It stands to reason that if you want stronger structures you need to build them with stronger components, such as high strength bolts. That means bolts manufactured with some grade of steel, chosen for the tensile strength generally required for the application and industry in which the bolt is typically used. And this is where it can start to get confusing.
There are two major standards organizations that categorize bolts by their mechanical properties and each differs from the other in how they are designated. The American Society for Testing and Materials (ASTM) assigns high strength, also known as structural, bolts to one of three designations: ASTM A563, Al94 and F3125 (formerly A325, which, for familiarity’s sake, we’ll continue to use in this post).The Society of Automotive Engineers (SAE) has identified seven different grades of structural bolts, numbered from 2 to 8. To keep this as simple as possible, we’re going to limit our discussion to the specific grades typically used for structural bolting projects.

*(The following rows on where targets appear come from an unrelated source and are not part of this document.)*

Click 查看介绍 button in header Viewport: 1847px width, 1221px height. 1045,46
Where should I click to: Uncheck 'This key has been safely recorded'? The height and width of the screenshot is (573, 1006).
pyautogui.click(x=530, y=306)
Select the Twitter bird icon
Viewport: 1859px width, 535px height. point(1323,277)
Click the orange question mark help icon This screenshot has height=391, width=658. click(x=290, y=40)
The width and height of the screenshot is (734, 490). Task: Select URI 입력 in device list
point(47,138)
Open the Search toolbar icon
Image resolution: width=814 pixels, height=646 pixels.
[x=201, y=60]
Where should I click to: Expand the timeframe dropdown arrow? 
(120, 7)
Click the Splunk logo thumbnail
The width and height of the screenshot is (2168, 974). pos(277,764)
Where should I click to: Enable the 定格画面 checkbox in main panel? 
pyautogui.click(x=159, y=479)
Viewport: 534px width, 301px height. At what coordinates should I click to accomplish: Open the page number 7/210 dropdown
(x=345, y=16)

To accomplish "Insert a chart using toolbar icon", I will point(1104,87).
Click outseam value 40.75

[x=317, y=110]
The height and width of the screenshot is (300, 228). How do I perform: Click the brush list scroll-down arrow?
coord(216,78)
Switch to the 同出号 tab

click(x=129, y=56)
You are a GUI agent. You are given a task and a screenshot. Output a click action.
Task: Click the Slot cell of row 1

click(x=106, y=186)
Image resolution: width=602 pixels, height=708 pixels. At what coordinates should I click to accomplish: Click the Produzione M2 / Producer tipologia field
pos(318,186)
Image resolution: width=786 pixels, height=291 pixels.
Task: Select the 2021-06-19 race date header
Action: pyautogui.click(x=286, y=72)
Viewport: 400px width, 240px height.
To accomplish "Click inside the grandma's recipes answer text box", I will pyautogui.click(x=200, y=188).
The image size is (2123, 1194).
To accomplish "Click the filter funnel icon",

ASTM A325 and SAE Grade 5 are the two most popular bolt grades for structural bolting. Grade 5 bolts are manufactured with a medium carbon zinc-plated alloy steel while A325s are commonly made with a medium carbon or alloy steel, or boron steel (designated as Type 1), a low carbon martensitic steel (Type 2), or a weathering steel (Type 3). The general properties as well as the physical and chemical strengths of the two bolts are basically the same, but engineers usually recommend ASTM A325 bolts for heavy construction projects, while SAE Grade 5s are more popular for OEM equipment assembly.
We should note here that while the highest SAE standard structural bolt grade is 8, there is actually one more grade reserved for the heaviest-duty assemblies – Grade 9 – one of the strongest structural bolts available today. You’ll find it often used in assembling heavy machinery, such as bulldozers.
While there are some standard rules to consider when choosing a high strength bolt for a specific application, what’s really important is having a good understanding of the specific material and tensile strength requirements, as well as any other appropriate considerations, depending on your particular need. Unique circumstances may call for a unique bolt.